* **EXTRACTED INFORMATION**:
::::::::::
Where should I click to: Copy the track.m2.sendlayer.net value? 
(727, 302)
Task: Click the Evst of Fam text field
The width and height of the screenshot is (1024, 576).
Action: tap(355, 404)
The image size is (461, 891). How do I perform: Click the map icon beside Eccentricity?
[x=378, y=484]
::::::::::
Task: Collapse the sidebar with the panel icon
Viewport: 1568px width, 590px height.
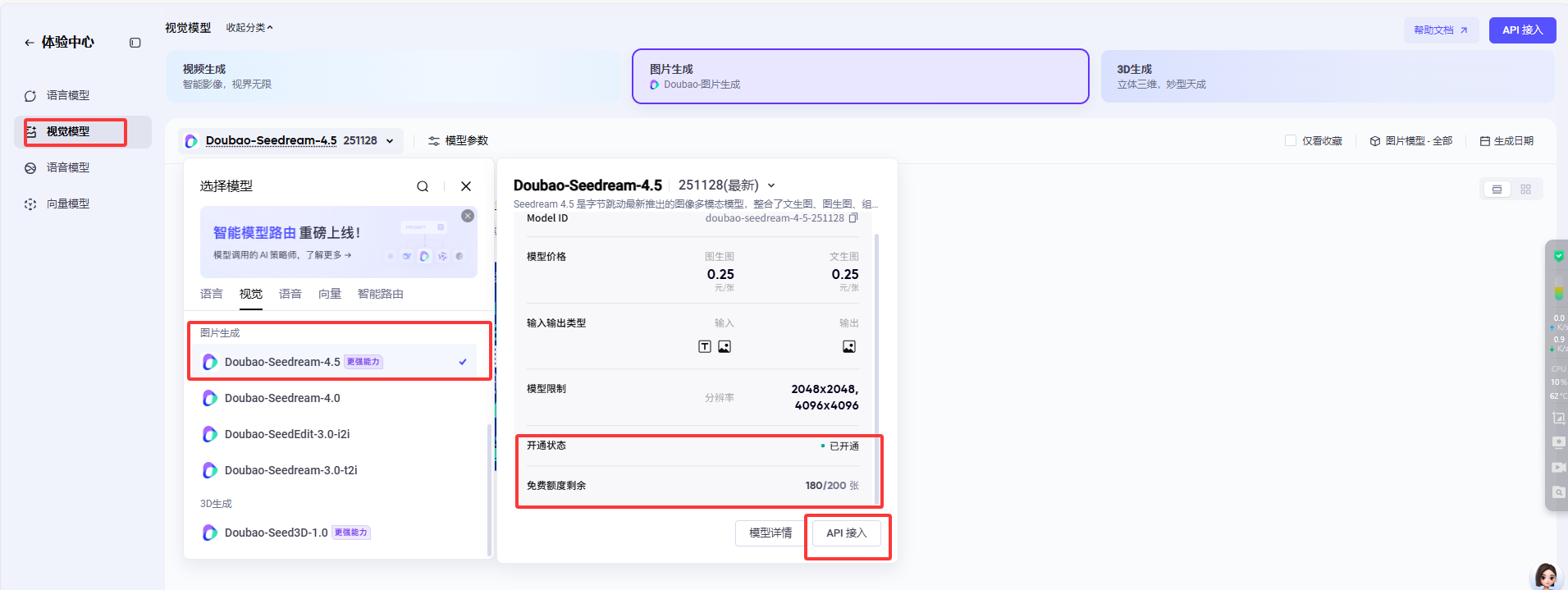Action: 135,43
::::::::::
* **EXERCISE OBJECTIVE**:
What belongs in the answer is each line from the listing above that contains "Task".

* **YOUR RESPONSE**:
Task: Click the Evst of Fam text field
Task: Collapse the sidebar with the panel icon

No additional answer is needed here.